Should the predictions prove accurate, Bitcoin will experience a compound annual growth rate of 28.3%. This being said, the company has warned that volatility will remain high and that investors should continue to be prepared for this. As such, the same advice to never invest more than you can afford to lose remains in place despite Bitcoin's expected success.

The analysts, who were led by Bitwise CEO Matt Hougan, have suggested that three distinct forces will contribute to this predicted surge in value. The first is the continuation of Bitcoin adoption at an institutional level. More and more institutions are turning to the coin's potential, and it is likely that this trend will only continue as time goes on. The second rests on a rising demand at a societal level for hard-asset exposure in an increasingly inflationary environment. Finally, the third driving force, according to the analyst, is the fixed nature of its new supply.

In another surprising revelation, the analysts suggested that the historic "four-year cycle" for Bitcoin is no longer relevant, meaning the significant fluctuations between bullish and bear markets will cease to be a touchstone for traders. This being said, they have cautioned investors about continued steep drawdowns. The challenges that Bitcoin faces today, including regulatory uncertainty, legislative changes, and Bitcoin's position as a new asset, will continue into the future and continue to create volatility.
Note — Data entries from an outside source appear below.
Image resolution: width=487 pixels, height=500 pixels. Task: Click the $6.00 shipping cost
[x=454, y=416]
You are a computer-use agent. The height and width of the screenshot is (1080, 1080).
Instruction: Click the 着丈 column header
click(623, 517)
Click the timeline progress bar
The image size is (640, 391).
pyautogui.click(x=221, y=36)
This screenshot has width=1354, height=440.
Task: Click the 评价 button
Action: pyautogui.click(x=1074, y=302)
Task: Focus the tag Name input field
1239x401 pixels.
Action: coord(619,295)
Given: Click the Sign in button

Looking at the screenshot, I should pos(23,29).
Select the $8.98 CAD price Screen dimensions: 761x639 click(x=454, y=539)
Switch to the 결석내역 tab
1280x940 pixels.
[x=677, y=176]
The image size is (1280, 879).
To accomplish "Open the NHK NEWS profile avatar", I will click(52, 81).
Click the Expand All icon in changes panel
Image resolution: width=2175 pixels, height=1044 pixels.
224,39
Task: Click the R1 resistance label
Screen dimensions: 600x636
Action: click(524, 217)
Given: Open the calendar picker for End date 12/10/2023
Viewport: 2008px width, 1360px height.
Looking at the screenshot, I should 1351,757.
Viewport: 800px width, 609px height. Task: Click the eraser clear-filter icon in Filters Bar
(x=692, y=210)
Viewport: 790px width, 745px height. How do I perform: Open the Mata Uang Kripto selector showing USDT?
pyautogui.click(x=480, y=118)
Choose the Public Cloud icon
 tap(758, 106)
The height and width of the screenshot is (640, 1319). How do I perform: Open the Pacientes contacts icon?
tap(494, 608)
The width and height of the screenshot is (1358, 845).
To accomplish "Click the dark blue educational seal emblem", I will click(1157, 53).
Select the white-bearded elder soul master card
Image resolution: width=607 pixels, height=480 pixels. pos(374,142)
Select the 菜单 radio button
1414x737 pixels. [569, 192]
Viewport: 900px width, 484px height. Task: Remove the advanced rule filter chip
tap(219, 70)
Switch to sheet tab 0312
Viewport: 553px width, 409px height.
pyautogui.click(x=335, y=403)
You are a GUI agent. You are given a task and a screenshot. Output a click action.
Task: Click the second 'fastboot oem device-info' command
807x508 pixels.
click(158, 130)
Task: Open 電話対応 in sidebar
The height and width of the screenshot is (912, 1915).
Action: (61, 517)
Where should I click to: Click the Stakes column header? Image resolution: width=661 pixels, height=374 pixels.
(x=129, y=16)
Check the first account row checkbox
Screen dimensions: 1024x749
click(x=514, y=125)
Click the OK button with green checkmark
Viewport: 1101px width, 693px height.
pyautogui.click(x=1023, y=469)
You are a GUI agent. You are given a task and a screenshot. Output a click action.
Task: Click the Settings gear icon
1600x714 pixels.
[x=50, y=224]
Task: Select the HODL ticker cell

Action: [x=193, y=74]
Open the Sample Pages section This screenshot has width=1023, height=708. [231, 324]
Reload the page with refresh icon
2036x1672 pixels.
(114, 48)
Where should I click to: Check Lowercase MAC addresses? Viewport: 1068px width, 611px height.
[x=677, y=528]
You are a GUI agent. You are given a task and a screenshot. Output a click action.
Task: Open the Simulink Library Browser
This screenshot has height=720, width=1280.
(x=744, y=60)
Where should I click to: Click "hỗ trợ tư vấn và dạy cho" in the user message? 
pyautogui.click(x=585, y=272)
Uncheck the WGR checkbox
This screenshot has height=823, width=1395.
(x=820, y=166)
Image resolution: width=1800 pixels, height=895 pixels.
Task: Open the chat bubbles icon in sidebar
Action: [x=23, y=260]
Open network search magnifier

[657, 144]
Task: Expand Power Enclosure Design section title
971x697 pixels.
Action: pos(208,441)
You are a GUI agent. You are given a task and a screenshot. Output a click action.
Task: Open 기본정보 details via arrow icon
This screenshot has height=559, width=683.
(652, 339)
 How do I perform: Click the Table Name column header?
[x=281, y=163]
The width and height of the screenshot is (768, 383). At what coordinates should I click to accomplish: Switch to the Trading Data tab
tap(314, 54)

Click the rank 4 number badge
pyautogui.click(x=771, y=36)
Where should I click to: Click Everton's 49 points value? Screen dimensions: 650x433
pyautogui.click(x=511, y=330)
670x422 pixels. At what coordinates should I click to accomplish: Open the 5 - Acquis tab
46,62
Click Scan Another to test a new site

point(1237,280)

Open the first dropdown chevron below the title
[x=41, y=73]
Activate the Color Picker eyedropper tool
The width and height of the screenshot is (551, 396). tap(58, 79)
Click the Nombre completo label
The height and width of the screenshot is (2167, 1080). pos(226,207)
They also revealed that they believe the increasing number of digital threats and crypto hacks through quantum computing will continue to be an issue. However, they see this as a secondary concern. This prediction likely stems from the observation that, as crypto hackers evolve, so too do cryptocurrency's security defences, and the future will likely see Bitcoin's security continually strengthened, even more so as global governance continues to adopt the asset and craft effective legislation.

However, the analysts still maintained that predicting anything to do with Bitcoin, as a highly volatile asset, is a difficult task and is certain to come with some inaccuracies. As such, they stated in the report that, "we aim to err on the side of being conservative." Even the model they used to make these predictions is still in its early days, and will continue to evolve as time goes on.